Abstract

Advanced heart failure is a chronic, systemic disease, which affects other organs in ways that are incompletely understood. Patients with advanced heart failure commonly develop congestive hepatopathy, which may lead to progressive hepatic injury and fibrosis. Because the independent adverse effects of hepatic dysfunction on early and late outcomes after continuous flow left ventricular assist devices have also not been entirely demonstrated, we review its impact on this patient population. Although early mortality is increased in patients with significantly elevated total bilirubin before implant, early improvement in hepatic function is consistently observed following left ventricular assist device (LVAD) implantation, and this early improvement remains stable during late follow-up.
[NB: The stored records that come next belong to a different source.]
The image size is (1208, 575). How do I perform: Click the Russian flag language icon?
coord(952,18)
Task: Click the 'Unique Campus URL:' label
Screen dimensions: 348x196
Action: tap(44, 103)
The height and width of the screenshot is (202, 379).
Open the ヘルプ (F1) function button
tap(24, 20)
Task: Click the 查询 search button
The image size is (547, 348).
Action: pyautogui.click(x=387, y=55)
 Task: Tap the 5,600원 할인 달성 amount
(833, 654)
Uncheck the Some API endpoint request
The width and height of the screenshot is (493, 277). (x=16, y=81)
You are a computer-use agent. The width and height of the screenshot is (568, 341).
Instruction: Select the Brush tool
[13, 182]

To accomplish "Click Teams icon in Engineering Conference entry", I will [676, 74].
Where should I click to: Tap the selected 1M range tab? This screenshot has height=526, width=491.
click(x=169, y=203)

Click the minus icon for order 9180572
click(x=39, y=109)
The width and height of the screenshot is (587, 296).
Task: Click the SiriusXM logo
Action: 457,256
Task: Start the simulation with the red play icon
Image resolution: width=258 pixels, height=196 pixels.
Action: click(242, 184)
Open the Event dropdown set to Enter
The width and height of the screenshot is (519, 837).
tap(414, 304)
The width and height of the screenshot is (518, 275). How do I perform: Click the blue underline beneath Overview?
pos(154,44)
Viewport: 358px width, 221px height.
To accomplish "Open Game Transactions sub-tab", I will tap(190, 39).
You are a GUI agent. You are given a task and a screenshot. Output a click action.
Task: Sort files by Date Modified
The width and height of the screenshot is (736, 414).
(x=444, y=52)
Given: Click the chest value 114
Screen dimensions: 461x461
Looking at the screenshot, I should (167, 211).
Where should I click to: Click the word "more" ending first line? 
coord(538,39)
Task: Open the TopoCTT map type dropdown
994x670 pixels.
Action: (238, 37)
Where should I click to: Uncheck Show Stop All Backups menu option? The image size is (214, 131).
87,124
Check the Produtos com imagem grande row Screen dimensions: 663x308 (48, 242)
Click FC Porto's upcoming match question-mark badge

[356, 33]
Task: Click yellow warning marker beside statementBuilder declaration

Furthermore, a growing experience with expanded application of LVAD therapy in special patient populations, such as those with restrictive cardiomyopathy or congenital heart disease, demonstrates improved outcomes with LVAD compared with continued medical therapy. Although these outcomes are encouraging in the context of hepatic dysfunction not being considered a precluding factor in isolation, careful patient selection and preoperative optimization should be employed to ensure acceptable risk and a durable outcome. Significant preoperative hepatic dysfunction can increase early mortality in patients undergoing LVAD implant, but long-term outcomes in early survivors demonstrate improvement in measures of hepatic function, which is maintained during follow-up. Numerous perioperative considerations are imperative to optimize to ensure a durable outcome with LVAD in these patients.